Pyramid sellers on the run in Guangxi

NANNING – A crackdown on pyramid schemes in the Guangxi Zhuang autonomous region is leading to an exodus of scam artists from the area.

Pyramid schemes have been rampant in Guangxi, due to the convenient traffic, low expenses and loose regulations. The number of pyramid sellers in Guangxi has been estimated at more than 2 million, with billions of dollars involved, according to a report from Southern Weekly.

The number of passengers at the railway station in Laibin, a city known for rampant pyramid schemes, soared from 200 to more than 800 on Sunday night, according to a report from China National Radio.

Many sellers have found other ways to flee.

So far, authorities in Guangxi have detained 768 suspects and sent another 1,900 pyramid-sellers back to their hometowns during the campaign, which has destroyed 19 pyramid dens.

Pyramid schemes – in which new members pay a fee with the hope of collecting a windfall if they convince enough people to join as well – have been banned since 1998 and are synonymous with cheating and fraud.

Pyramid schemes usually involve well-organized groups, with some disguised as legitimate corporations, chain stores or investment projects.

Books introducing methods of “chain sales”, a phrase hinting at pyramid sales, are available in many local bookstores in Nanning, capital of Guangxi.

A former pyramid seller told China Daily on condition of anonymity that he had been cheated into a pyramid scheme by his relative, who told him he could make a big fortune in “network direct sales”.

The pyramid seller, once a farmer in the impoverished village of Rizhao, Shandong province, handed over 5,000 yuan ($782) to his relative as the “membership fee” to join a pyramid organization. He tried to persuade his friends and relatives to join the organization afterward but failed.
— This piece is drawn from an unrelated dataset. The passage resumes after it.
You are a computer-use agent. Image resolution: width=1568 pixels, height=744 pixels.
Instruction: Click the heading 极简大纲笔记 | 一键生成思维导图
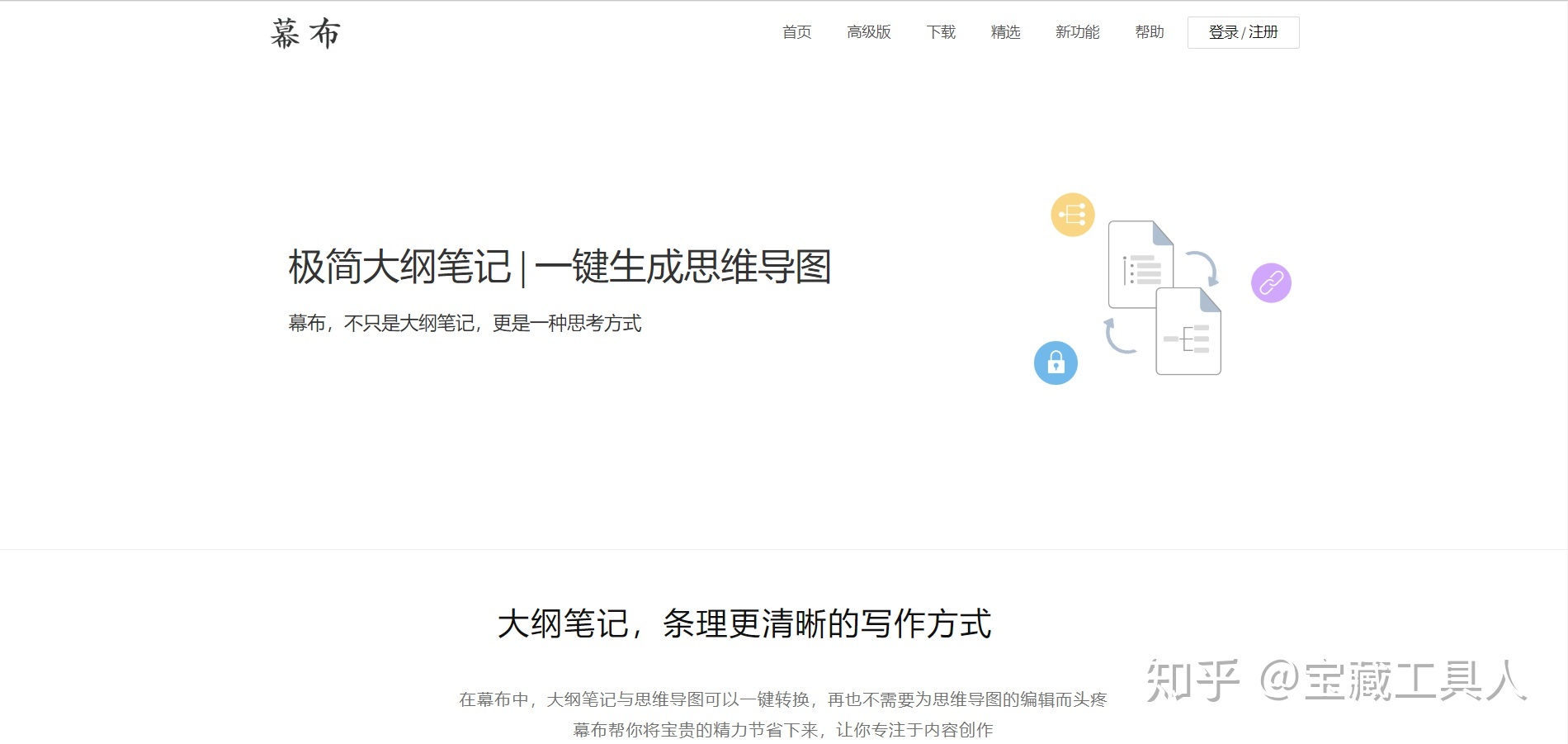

“I was allowed to quit one year after I joined the organization, because I could not find anyone to join us,” he said. “But most of the other pyramid sellers are addicted to the job since they managed to cheat more people into the game.”

Pyramid sellers were told they could make 3.8 million yuan as long as they invested 3,800 yuan and persuaded as many newcomers as possible to join, according to a report carried by China Central Television.

More than 50 pyramid sellers, most of whom were college students, were found in a hotel near the local bus station in Liuzhou, a city of Guangxi on Aug 13. They said their classmates showed them how to earn their tuition fee in Guangxi through a “capital operation”, the Liuzhou public security bureau said on Sunday.

The Ministry of Public Security is going to deploy all public security departments nationwide to search, fight against and educate pyramid sellers to prevent them from gathering and committing crimes, Liu Lujun, director of the economic crimes investigation bureau under the ministry, said on Sunday.

Just before the crackdown in Guangxi, pictures of a young man whose thumb had been severed by a knife began circulating on the Internet. The police later found that the man, a pyramid seller, had faked the photo with gangs to extort money from his parents by pretending he had been kidnapped.